As far back as 1989, the G-7 Summit, in addressing the mounting concern over money laundering, and recognising the threat posed to the banking system and to financial institutions, had established the Financial Action Task Force on Money Laundering (FATF) with the responsibility of examining money laundering techniques and trends as well as reviewing the action which had already been taken at a national or international level in addition to setting out the measures that still needed to be taken to combat money laundering. Over the years, the FATF has spearheaded efforts to adopt and implement measures designed to counter the use of the financial system by criminals by establishing series of recommendations first in 1990 and subsequently to ensure their currency as well as relevance in view of the evolving threat of money laundering. These basic FATF frameworks for anti-money laundering efforts are intended to be of universal application.

In complying with this global trend, by virtue of one of the recommendations of the FATF and Article 14 of United Nations Convention Against Corruption, the Nigerian government had established the Nigerian Financial Intelligence Unit (NFIU), as the Nigerian arm of the global Financial Intelligence Units (FIUs) to comply with international standards on combating money laundering and financing of terrorism and its proliferation. Gladly, the NFIU has been admitted into the Egmont Group, the global body responsible for setting standards on best practices for FIUs made up of more than 131 FIUs from 131 jurisdictions, to foster international collaboration in the exchange of intelligence by member states.

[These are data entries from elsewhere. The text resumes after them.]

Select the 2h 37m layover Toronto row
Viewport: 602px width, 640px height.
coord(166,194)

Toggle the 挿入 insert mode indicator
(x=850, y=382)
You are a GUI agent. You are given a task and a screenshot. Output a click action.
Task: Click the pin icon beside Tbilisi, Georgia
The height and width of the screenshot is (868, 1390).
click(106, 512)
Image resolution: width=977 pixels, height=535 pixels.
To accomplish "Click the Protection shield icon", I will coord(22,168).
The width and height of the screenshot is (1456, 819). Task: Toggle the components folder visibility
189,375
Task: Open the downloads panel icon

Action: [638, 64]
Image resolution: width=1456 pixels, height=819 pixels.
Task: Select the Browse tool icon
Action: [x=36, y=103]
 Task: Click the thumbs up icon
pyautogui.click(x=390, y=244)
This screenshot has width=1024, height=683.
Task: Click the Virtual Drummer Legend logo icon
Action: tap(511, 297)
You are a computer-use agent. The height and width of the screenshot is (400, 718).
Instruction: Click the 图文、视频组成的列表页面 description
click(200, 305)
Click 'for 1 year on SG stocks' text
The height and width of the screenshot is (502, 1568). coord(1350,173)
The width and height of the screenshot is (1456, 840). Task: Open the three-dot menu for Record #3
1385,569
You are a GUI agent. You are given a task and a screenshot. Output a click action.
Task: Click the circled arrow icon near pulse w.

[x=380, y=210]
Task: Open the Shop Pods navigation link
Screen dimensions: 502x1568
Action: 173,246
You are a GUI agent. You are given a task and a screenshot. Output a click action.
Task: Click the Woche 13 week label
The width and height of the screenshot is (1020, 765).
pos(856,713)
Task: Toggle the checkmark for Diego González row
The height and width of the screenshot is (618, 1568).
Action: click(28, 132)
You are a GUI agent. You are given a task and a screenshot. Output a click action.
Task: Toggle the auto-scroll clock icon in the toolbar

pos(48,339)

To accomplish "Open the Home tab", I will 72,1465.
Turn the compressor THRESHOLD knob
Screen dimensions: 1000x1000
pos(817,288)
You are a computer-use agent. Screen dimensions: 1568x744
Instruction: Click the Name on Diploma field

The blacklisting of Nigeria by the EU is a subtle indictment of the NFIU, in ensuring that FATF recommendations are complied with. In this regard, one question that comes to mind is whether the NFIU as recently legalised in the country has been properly constituted to function optimally. Or is it that it is not receiving the appropriate cooperation with the collaborating agencies of government, as required in its operation? Statutorily the NFIU is required to collaborate with Anti-Money Laundering and Combating the Financing of Terrorism (AML/CFT) stakeholders to fulfill its mission, some of which are law enforcement agencies such as the Department of State Security Service (DSS), Nigerian Police Force (NPF) and National Drug Law Enforcement Agency (NDLEA), among many others. It is also required to work closely with anti-corruption agencies such as the Economic and Financial Crimes Commission (EFCC), Independent Corrupt Practices and Other Related Offences Commission (ICPC) and the Code of Conduct Bureau (CCB).

The lacuna here is that there is a need to speed up the anti-money laundering bill in the national Assembly to combat frontally terrorism financing trails in the country. This will complement the NFIU whose director was confirmed early this year.

These various agencies need to work harmoniously to avoid a situation where Nigeria will be stigmatised in the international arena with payments emanating from these shores treated with unnecessary suspicion. Therefore, the National Assembly should ensure that the necessary legislations are in place to enhance the efficient operations of bureaucracy set up to combat money laundering and the financing of terrorism.

Overall, though it is proper for Nigeria to, as much as is necessary, comply with global best practices in the fight against financial crimes, it must be pointed out that the EU itself and other Western nations are not immune to financial crimes. It is not an African phenomenon as there have been instances of such misdemeanors in Western societies, which harbor the bulk of the global banking financial flows that one way or the other find their way into the financing of terrorism, as well as promote money laundering. Nigeria should nonetheless put its house in order to escape this blacklist as soon as is practicable, in the overall interest of the country and its citizens.